With the announcement of President-elect Barack Obama's key national security appointees, a debate raged in Washington: Are personnel policy? Or will Obama have the bureaucratic savvy and strength of will to ensure that his appointees execute his vision? But there's another way to look at the situation: Process is policy.
Bureaucratic process can be the difference between a successful administration and a failed presidency, especially in the foreign policy arena, where authority to make decisions could plausibly sit in several different offices. Too many turf battles could result in situations in which the left hand doesn't know what the right is doing. The men and women selected by Obama to head key foreign policy and security offices -- General Jim Jones for national security adviser, Governor Janet Napolitano for secretary of homeland security, Robert Gates for a second term as secretary of defense, Senator Hillary Clinton for secretary of state, Eric Holder for attorney general, and Dr. Susan Rice for ambassador to the United Nations -- are all strong personalities, but it is the ins and outs of their relationships with each other that will determine the new administration's foreign policy.

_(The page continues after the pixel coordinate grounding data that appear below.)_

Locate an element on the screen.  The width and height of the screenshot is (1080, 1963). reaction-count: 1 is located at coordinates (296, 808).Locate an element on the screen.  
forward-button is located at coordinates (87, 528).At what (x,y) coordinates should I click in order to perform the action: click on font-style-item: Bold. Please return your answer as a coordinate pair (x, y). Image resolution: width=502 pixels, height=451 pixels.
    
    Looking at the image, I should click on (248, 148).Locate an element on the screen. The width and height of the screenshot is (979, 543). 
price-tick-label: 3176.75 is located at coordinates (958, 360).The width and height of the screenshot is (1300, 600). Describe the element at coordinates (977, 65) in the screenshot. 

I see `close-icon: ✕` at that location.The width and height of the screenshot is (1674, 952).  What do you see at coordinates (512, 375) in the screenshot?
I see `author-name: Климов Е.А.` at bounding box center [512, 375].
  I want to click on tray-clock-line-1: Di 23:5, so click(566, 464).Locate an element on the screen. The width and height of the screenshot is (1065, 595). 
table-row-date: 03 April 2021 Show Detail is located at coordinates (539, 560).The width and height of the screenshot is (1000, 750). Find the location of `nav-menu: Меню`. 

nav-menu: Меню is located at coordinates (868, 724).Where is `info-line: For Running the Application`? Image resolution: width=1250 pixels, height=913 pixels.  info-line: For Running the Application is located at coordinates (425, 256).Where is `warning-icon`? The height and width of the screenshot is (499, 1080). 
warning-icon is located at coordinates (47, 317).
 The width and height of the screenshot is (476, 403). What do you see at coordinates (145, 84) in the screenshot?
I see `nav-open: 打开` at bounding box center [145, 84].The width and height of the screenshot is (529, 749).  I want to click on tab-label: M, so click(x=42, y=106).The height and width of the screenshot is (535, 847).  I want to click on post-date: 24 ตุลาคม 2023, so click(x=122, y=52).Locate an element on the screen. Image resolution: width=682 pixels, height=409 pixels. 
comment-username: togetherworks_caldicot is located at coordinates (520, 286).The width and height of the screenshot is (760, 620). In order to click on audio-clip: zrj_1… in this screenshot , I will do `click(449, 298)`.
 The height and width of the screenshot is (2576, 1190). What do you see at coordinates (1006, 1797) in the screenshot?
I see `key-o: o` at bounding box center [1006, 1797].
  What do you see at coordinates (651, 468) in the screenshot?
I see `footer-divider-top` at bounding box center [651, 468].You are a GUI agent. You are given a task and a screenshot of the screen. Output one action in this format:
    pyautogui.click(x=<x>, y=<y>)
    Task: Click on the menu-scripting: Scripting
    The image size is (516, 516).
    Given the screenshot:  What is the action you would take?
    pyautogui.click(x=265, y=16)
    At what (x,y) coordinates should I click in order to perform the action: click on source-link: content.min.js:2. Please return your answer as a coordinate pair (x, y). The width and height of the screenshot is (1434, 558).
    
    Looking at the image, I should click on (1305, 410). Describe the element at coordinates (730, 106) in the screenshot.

Luckily, there exists something of a primer for this challenge, a forthcoming book by Ivo Daalder and I.M. Destler called In the Shadow of the Oval Office. The book is a series of case studies of the role of national security advisers since the position's inception with McGeorge Bundy under President John F. Kennedy. Daalder, a former National Security Council staffer, is a member of Obama's transition team, and his book offers a how-to guide for organizing the upper levels of the national security bureaucracy, as well as some insight into how the new administration's senior players will work together. Above all, the book teaches two lessons: the importance of a talented national security advisor and the need for strong presidential guidance during policy debates.
What kind of national security advisor does Obama want? Former Clinton national security staffer James Steinberg, also working on the transition and rumored to be slated for the position of deputy secretary of state, told Daalder and Destler that the relationship between National Security Advisor Brent Scowcroft and Secretary of State James Baker during George H.W. Bush's administration is the ideal. The two authors select him as the "best" of the 14 people who have held the post, which will come as no surprise to those who are eagerly watching the alliance between Scowcroft's realism and the liberal internationalists of the Democratic establishment. The two writers identified Scowcroft's "winning formula": "gain the confidence of colleagues, run a transparent and collegial process, and secure power through proximity to the president." The lesson Scowcroft's term teaches, they say, is that a national security advisor "can gain and exercise power and influence without having to deprive other players of theirs."
This formula sheds light on why the Obama team has tapped Jones. The national security adviser coordinates all the major agencies interested in foreign policy and must walk the fine line between producing coherent policy and allowing free and open debate among principals. Jones' reputation as something of an organization man and a methodical, deliberate administrator seem suited to the job. Given the stature of the other appointees, it's no small task for the former Marine.
There are no indications that this administration's national security adviser will implement policy, as Henry Kissinger did, rather than simply coordinate. The somewhat taciturn Jones may be challenged by the need for the modern national security advisor to communicate the president's policies to the media; though most agree that the NSA should work behind the scenes, there is no way to avoid spending some time on the public stage. One larger worry that arises from the book is the nature of the relationship between the president-elect and his NSA. Daalder and Destler identify trust -- both between NSA and president, and among the various principals -- as vital, but Jones and Obama have not worked together in the past. That gap will have to be bridged quickly, given the breadth of the new government's tasks.
The second overarching message of the book is that the president must take an active role in captaining the foreign policy process. Early in his first term, Bill Clinton spent his time focused solely on domestic issues. This led to unresolved conflicts in his national security cabinet and a sense of aimlessness. Given contemporary concerns, it's a temptation that Obama will have to work hard to resist, but also one that he recognizes, noting at Monday's press conference, "I'm going to be welcoming a vigorous debate inside the White House. ... But understand I will be setting policy as president. I will be responsible for the vision that this team carries out, and I expect them to implement that vision once decisions are made."
For Obama, this has meant offering explicit or implicit mandates to his cabinet members, many of which, by necessity, include fixing the mistakes of the recent administration. For Gates, the task is obvious: oversee withdrawal from Iraq. Napolitano will be an administrator, charged with smoothing out the labyrinthine bureaucracy of the Homeland Security Department. Holder's main national security portfolio will be reasserting the constitution and walking back the excesses of the Bush administration on torture and civil liberties, while solving the delicate legal conundrums surrounding the closing of Guantanamo. Rice, whose position as U.N. ambassador will be returned to cabinet rank after losing it in the Bush administration, will need to mend frayed international relations and also be the chief progressive voice in the new administration, with some explicitly suggesting her role may be to check Clinton's hawkish tendencies. The new secretary of state will have a finger in all of these pots, though her own policy agenda remains ambiguous.